“Se não tivesse o vidro, dava-lhe o beijinho do costume. Assim, atiro-o”, conta Rosália Ferreira, de 71 anos, depois do reencontro com a mãe, Alexandrina Charneco, de 93 anos, que sofre de demência e vive, há quatro anos, no lar Montepio, da União Mutualista Nossa Senhora da Conceição, no Montijo, distrito de Setúbal.
Celebrando o Dia da Mãe, Rosália Ferreira, que é filha única, aproveita para oferecer à mãe uma fotografia das duas e “umas palavrinhas de afeto”, além dos beijos atirados pelo vidro, numa “surpresa de que não estava à espera”.
“Olha, assim que puder, venho logo ter contigo”, garante Rosália Ferreira, equipada de uma viseira com a frase "vai ficar tudo bem". Ao sair da cabine, a filha confessa sentir-se com o coração mais aconchegado. Do contacto “sem filtros”, percebe que a mãe “está tranquila, com um ar sereno”.
Depois de cerca de dois meses de isolamento devido à covid-19, o reencontro entre os idosos e os seus familiares é possível através da ‘box’ das emoções, numa cabine instalada à entrada do lar, com um vidro que separa e impede o contacto físico, e sem qualquer interação entre o interior e o exterior da instituição, cumprindo com as recomendações das autoridades da saúde, uma vez que se mantêm proibidas as visitas nos lares.

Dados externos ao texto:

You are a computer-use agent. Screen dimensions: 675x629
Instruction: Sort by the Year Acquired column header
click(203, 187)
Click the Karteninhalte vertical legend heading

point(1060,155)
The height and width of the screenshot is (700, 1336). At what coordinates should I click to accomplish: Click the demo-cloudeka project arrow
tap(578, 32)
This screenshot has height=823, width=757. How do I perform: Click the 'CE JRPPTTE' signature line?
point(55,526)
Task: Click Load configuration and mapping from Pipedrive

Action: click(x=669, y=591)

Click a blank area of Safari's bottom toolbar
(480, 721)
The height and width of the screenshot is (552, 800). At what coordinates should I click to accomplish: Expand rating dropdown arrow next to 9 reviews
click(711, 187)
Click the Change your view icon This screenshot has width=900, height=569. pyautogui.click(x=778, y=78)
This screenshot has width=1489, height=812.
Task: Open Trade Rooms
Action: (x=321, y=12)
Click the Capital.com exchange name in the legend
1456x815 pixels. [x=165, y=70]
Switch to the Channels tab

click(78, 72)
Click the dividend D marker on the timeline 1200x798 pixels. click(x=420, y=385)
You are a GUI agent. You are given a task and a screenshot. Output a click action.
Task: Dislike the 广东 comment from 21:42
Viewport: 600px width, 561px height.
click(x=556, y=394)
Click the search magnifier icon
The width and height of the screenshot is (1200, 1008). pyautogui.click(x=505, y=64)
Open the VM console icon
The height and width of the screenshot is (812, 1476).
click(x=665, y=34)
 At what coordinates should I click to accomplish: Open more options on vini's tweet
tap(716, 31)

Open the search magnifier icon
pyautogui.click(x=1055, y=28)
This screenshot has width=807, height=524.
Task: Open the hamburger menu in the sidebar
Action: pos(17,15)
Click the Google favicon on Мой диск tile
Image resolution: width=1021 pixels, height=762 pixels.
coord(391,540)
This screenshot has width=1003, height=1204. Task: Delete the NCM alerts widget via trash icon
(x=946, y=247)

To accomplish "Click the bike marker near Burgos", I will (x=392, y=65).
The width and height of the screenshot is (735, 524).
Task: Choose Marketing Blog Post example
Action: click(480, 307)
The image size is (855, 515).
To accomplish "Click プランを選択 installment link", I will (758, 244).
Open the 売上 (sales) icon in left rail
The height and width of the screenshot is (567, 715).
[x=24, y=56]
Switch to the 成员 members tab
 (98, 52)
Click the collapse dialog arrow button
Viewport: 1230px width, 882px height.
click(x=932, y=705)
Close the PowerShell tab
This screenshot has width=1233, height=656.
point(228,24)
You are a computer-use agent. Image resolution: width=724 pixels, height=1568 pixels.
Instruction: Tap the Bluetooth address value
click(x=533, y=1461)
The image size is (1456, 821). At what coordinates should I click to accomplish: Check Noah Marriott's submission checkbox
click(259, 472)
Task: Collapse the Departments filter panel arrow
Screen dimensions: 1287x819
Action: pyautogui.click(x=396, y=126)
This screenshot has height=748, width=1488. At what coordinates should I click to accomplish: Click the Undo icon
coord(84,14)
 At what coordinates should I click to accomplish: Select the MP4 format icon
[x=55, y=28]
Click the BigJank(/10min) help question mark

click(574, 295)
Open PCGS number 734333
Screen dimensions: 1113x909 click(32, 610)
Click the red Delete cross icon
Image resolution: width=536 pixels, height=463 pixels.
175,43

“Com muita emoção e muitas saudades”, Maria Antónia Angélico, de 66 anos, manifesta a vontade de voltar a ver, de perto, ainda que sem tocar, a mãe, Isabel Barreto, que festeja hoje 89 anos, reencontro que necessitou de lenços para enxugar as lágrimas.
Além da celebração do Dia da Mãe, cantaram-se os parabéns a Isabel Barreto, momento de alegria que foi partilhado com os dois filhos e mais dois familiares que entraram na cabine, todos protegidos com máscaras e luvas.
Na ‘box’ das emoções, a idosa e os seus familiares tocaram no vidro e juntaram as mãos, numa tentativa de se sentirem mais próximos, com a promessa: “Quando isto passar, vai lá almoçar”.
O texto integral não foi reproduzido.